Toyo University took the lead in the Tokyo-Hakone collegiate ekiden road relay on Wednesday after winning the race's first leg for the second year in a row.

Five runners from Toyo University, the 2014 champion and overall runner-up for the past three years, finished the front leg from Tokyo to Hakone, Kanagawa Prefecture, in 5 hours, 26 minutes, 31 seconds.

The first-day leaders, who ran the entire 107.5-km leg in second or better, go into Thursday's second and final leg 1 minute, 14 seconds ahead of Tokai University. Kokugakuin University placed third.

"I'm glad we were able to win the first leg for the second straight year," said Toyo University manager Toshiyuki Sakai. "Last year, we were only 36 seconds ahead (of the second-place team) but we have 74 seconds this time."

"The runners competing in the first five sections pulled off their best performance," he added.

Aoyama Gakuin University, which is aiming to become the third school in history to pull off a five-peat, held the lead after the third leg but finished sixth. The private Tokyo university has registered seven runners from last year's championship squad to their 16-member team this year.

Kazuya Nishiyama gave Toyo University an early one-second lead after finishing the first section in front for the second straight year.
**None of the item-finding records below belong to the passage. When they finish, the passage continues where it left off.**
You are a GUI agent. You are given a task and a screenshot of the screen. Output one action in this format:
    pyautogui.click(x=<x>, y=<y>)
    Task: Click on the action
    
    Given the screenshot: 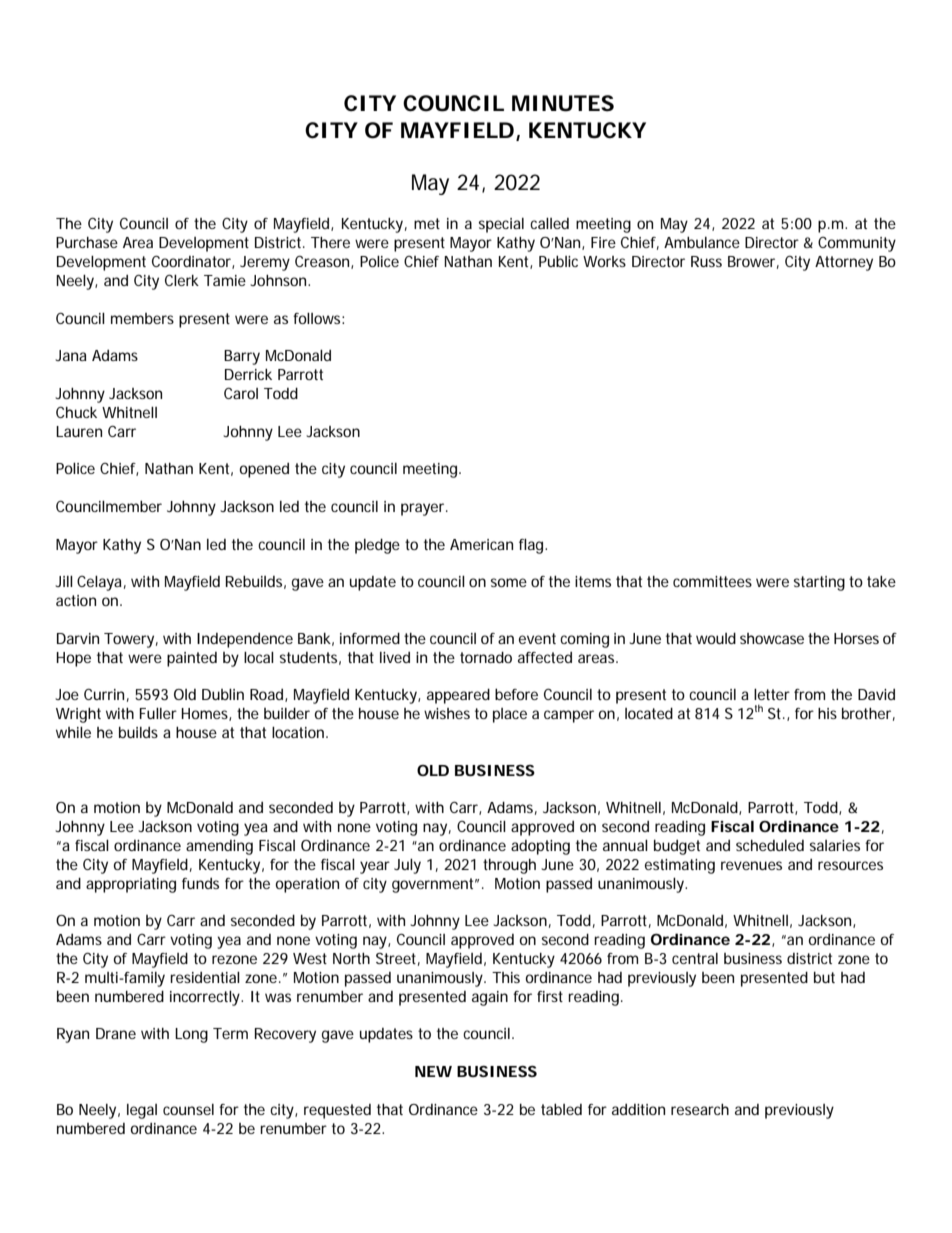 What is the action you would take?
    pyautogui.click(x=76, y=600)
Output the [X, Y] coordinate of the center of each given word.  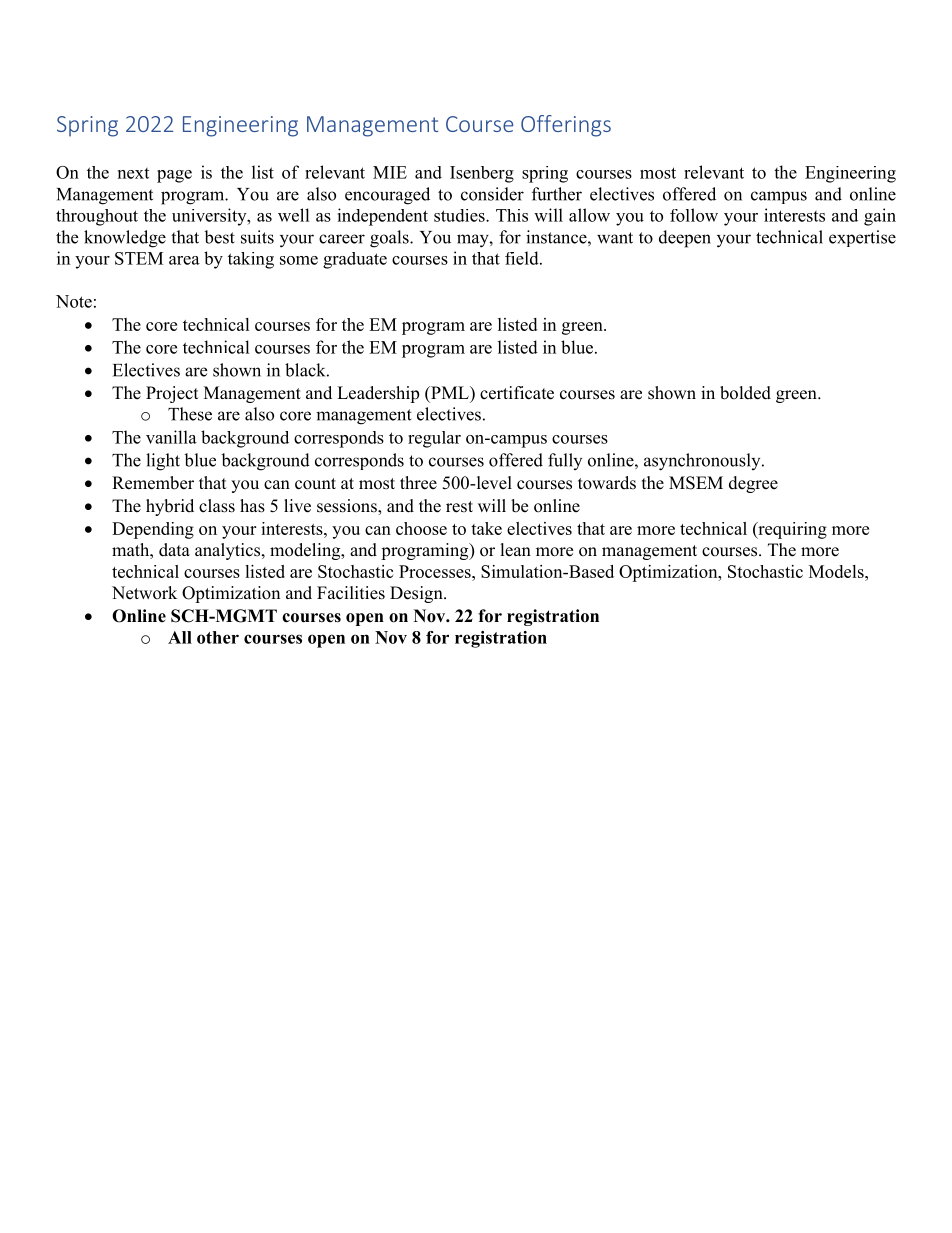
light [163, 462]
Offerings [566, 126]
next [133, 173]
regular [434, 439]
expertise [862, 238]
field [523, 258]
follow [694, 215]
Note [74, 301]
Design [417, 594]
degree [753, 484]
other [218, 637]
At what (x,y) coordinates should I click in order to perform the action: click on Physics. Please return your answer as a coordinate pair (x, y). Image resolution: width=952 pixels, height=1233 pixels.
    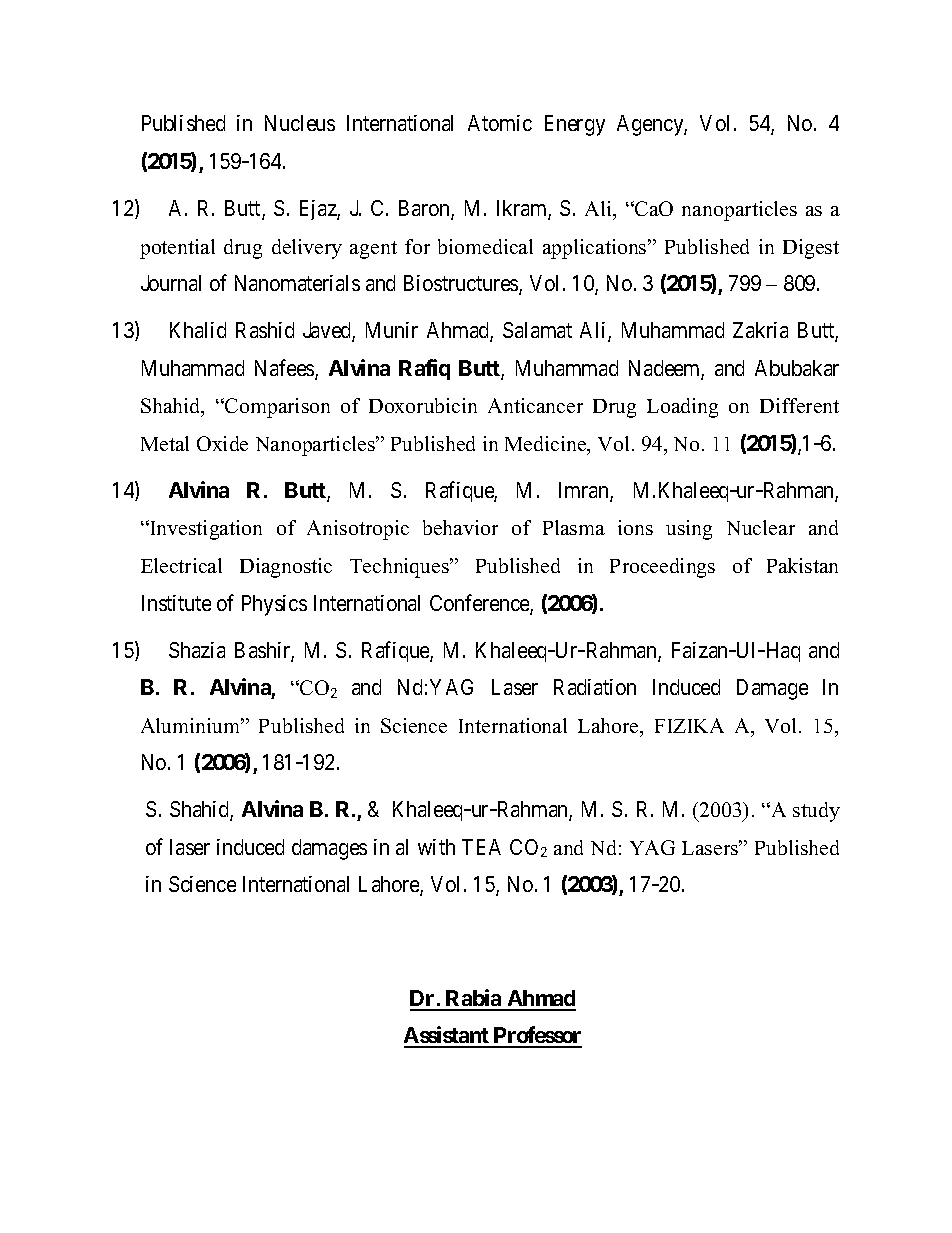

Aoyama Gakuin captain Homare Morita filled in for the school's third scheduled runner and rewrote the section's record to bring the university from behind in eighth place into first.

But the defending champions fell back again when Toyo's Akira Aizawa broke the fourth section's record to reclaim the lead, and Ryusei Tanaka closed out the first leg on top and put his team in prime position for its first championship in five years.